While number bias may be affecting clinicians’ documentation of AK removals, it is important to keep in mind that counting and documenting AKs is an imperfect science. The ability to enumerate AKs rests on the subjective clinical diagnosis that can be muddled by the non-uniform morphology, continuousness, and clustering of lesions [
22]. It has been shown in the literature that independent AK counting by even experienced dermatologists results in variable and sometimes unreliable counts [
23]. Previous research has demonstrated that when a provider is able to spend more time with the patient and implement lesion detailing such as measuring lesion diameter, documenting lesions by body part, and defining the body surface affected by AKs, counts result in a more accurate representation of lesion burden [
24,
25].
This study had some notable limitations. The data used to investigate number bias in this study were reported numbers from the billing section of patient charts; the number of AKs removed versus reported may vary. Thus, the study results directly reflect the influence of number bias on reporting, not necessarily clinical decision-making itself. While unintentional, our study only included AK removals via cryotherapy.

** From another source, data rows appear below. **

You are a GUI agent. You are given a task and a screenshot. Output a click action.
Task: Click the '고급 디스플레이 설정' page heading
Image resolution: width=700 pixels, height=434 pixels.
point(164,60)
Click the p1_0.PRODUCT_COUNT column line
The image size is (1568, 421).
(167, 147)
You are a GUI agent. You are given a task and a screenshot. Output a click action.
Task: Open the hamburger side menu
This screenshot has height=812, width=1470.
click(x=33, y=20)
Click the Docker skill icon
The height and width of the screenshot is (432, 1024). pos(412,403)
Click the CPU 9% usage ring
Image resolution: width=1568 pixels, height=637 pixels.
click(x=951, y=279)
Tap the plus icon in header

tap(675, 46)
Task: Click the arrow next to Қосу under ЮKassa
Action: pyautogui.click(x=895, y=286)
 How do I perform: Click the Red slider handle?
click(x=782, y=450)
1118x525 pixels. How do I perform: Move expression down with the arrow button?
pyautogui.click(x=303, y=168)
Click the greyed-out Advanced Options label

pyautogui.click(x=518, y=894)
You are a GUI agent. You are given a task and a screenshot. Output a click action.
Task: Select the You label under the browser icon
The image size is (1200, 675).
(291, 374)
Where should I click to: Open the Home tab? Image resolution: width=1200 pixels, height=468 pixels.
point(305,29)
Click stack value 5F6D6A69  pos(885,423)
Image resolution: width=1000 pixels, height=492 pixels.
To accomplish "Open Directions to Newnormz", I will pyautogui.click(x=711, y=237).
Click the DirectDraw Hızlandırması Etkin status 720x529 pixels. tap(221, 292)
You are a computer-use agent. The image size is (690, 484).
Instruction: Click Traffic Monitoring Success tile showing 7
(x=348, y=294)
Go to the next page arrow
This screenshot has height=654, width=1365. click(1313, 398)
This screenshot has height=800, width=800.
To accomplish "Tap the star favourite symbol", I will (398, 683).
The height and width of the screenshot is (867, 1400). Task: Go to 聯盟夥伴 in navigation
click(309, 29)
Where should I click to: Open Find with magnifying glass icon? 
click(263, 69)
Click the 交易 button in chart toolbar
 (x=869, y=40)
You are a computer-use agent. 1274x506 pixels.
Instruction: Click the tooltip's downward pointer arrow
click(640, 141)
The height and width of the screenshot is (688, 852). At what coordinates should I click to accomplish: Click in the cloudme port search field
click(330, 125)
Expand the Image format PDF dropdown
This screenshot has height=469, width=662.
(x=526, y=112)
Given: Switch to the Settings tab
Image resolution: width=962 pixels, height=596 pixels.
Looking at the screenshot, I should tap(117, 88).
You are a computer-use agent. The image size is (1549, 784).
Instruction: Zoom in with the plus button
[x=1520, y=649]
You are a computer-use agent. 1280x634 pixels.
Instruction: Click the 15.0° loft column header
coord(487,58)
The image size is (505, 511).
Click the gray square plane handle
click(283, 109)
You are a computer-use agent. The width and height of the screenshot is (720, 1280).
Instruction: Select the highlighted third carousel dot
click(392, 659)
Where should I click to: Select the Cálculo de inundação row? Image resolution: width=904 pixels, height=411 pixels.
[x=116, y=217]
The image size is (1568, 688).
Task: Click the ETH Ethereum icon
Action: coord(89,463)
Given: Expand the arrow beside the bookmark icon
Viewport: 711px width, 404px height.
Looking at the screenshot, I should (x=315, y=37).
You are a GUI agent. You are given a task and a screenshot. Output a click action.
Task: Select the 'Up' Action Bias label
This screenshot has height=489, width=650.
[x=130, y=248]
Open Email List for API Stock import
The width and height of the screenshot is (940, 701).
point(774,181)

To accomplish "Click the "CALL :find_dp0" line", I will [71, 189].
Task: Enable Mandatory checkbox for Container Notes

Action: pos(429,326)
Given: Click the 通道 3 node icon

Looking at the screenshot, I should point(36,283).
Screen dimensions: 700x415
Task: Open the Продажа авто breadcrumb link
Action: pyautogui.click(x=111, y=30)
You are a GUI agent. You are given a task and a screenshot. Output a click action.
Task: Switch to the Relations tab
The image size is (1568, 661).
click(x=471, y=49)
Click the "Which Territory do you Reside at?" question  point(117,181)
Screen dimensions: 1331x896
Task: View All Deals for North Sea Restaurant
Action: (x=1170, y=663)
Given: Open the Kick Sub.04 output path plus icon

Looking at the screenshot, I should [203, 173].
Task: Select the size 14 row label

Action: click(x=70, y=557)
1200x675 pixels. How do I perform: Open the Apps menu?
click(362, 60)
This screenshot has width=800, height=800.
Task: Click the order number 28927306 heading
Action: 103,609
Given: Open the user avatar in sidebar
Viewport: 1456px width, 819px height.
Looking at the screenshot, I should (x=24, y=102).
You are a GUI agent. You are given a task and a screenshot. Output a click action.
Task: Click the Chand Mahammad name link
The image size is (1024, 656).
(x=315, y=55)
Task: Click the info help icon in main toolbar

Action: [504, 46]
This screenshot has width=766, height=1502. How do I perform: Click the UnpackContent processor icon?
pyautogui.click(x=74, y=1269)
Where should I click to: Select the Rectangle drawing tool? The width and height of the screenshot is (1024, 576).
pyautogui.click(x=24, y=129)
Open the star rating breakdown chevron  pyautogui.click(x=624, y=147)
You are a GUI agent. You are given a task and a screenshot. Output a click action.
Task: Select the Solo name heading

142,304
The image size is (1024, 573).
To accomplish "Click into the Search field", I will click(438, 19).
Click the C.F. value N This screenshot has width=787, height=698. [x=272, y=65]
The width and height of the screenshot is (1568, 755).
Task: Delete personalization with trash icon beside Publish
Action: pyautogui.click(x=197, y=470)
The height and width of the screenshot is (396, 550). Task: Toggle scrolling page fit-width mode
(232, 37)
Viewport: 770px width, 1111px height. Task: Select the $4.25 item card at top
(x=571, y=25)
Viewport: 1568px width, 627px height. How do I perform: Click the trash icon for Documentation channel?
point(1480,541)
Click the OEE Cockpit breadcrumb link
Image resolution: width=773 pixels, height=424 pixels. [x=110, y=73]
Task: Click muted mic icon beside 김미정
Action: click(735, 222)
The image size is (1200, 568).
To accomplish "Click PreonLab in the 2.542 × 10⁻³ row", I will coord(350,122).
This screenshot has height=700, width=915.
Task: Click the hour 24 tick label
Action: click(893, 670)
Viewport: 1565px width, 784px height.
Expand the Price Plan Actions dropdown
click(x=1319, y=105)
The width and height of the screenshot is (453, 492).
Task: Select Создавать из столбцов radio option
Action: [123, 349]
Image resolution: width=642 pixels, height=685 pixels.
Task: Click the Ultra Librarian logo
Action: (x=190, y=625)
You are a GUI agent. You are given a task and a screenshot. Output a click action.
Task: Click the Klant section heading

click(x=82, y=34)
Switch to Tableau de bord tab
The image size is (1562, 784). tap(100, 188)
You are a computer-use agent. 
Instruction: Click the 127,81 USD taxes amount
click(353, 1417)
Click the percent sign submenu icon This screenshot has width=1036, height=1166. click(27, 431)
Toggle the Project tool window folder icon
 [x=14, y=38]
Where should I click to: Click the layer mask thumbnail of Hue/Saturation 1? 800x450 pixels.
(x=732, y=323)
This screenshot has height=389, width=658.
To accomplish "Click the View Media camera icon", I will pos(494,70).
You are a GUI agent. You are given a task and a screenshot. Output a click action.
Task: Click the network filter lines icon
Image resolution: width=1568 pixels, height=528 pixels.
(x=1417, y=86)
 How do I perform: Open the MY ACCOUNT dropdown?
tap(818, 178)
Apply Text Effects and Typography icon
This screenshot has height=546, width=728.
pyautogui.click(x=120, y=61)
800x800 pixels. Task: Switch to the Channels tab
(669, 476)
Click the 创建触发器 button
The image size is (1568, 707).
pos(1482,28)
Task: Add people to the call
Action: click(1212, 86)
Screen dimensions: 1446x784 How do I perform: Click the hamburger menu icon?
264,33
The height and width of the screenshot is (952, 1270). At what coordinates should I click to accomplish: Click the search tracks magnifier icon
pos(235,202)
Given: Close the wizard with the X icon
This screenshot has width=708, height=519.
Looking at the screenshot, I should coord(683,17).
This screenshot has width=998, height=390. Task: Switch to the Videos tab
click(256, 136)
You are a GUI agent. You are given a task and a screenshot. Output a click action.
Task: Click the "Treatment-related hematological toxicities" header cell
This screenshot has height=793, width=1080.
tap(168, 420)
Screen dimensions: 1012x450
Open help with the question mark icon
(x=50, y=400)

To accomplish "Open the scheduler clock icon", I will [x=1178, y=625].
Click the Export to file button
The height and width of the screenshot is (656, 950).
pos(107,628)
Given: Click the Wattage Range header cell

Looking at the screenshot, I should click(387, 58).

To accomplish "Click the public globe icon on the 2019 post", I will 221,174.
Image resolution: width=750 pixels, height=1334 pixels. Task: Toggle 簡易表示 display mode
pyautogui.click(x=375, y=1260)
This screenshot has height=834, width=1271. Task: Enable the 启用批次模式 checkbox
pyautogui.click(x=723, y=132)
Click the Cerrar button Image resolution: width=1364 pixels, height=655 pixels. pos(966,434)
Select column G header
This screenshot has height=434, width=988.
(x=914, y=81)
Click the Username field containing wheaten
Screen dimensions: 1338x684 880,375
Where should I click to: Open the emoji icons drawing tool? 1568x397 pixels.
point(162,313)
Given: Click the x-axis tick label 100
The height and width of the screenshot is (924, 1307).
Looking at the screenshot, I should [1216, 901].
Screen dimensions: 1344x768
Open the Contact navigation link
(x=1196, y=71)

Many providers are equipped with a variety of methods to remove Aks, such as topical immune therapy, surgical curettement, laser therapy, and, for clusters of lesions, field therapy. It is likely that count data would vary depending on the method of removal due to the time spent examining the lesions. However, it is unclear to what extent the effects of number bias may fluctuate depending on the method of AK removal since it is an implicit phenomenon and not an inaccuracy in examination. Another potential limitation of this study was the use of single variable ‘count’ data to compare the frequency of the number of AK removals. There are limited statistical tests to determine significance using this type of data, so significance was defined as a removal frequency that fell outside of the confidence interval predicted by our model, rather than the generation of a p-value. Furthermore, there are limited covariates and predictors in the raw dataset, which may make the model interpretation somewhat limited, especially for the patients with one and two AKs removed. Finally, this study occurred at a single center, tertiary care, in an urban hospital system, so the patient population may not be representative of all those at risk for developing AKs. Actinic keratosis removal and its documentation are at the discretion of the treating physician. The number bias in our study may very well be harmless, as patients often return to the office for follow-up removal of remaining Aks, but it could have more severe consequences in other settings.